I have discussed this issue to some extent before. However, it forms an important part of the knowledge that would help to demystify quantum mechanics. Therefore, it deserves more attention.

Before the advent of quantum mechanics, the state of a particle was considered to be completely described by its position and velocity (momentum). The dynamics of a system could then be represented by a diagram showing position and velocity of the particle as a function of time. For historical reasons, the domain of such a diagram is called phase space. For a one-dimensional system (such as a harmonic oscillator), it would give a two-dimensional graph with position on one axis and velocity on the other. The state of the system is a point on the two-dimensional plane that moves along some trajectory as a function of time. For a harmonic oscillator, this trajectory is a circle.

A mathematical property (in Fourier analysis), which may have seemed to be complete unrelated at the time, is that the width of the spectrum of a function has a lower limit that is proportional to the inverse of the width of the function. This property has nothing to do with physical reality. It is a purely logical fact that can be proven with the aid of mathematics.
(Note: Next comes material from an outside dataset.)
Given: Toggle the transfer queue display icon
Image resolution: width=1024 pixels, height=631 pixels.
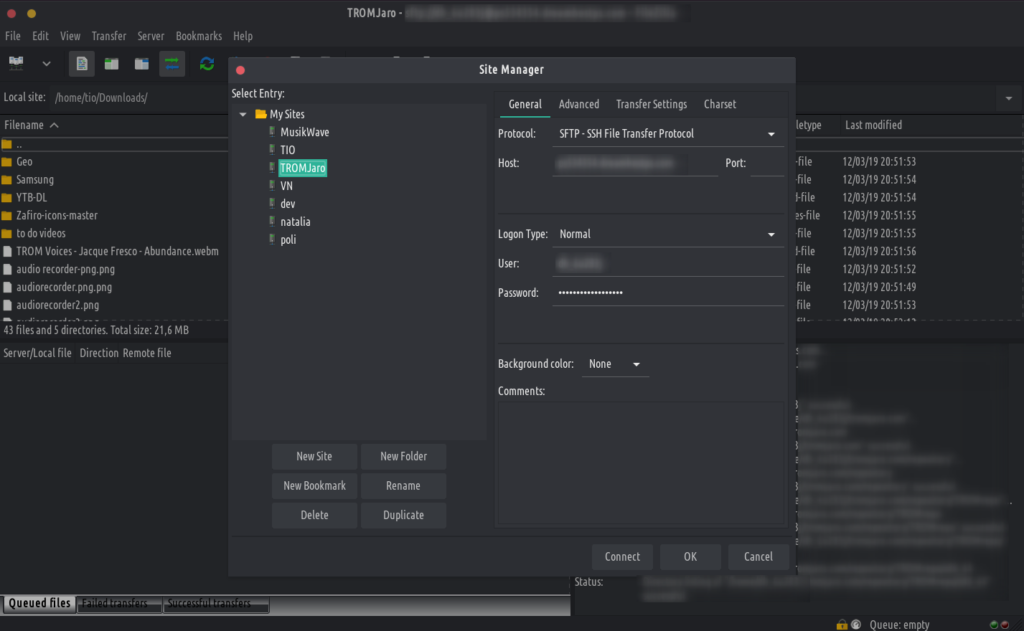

If the function is, for instance, interpreted as the probability distribution of the position of a particle, the width of the function would represent the uncertainty in its location.

This mathematical uncertainty property was transferred to phase space by Planck’s relation, which links the independent variable of the spectrum (the wave number) with the momentum or velocity of the particle. The implication is that one cannot represent the state of a quantum particle with a single dimensionless point on phase space in quantum mechanics. Hence, the Heisenberg uncertainty principle.

So, the uncertainty associated with Heisenberg’s principle is inevitable due to Planck’s relation. And it is founded on pure logic in terms of which mathematics is based. Planck’s relation is the only physics that enters the picture. The Heisenberg uncertainty principle is therefore not a separate principle that is independent of Planck’s relationship as far as the physics is concerned.

Now, there are a few subtleties that we can address. There are also some interesting consequences based in this understanding, but I’ll leave these for later.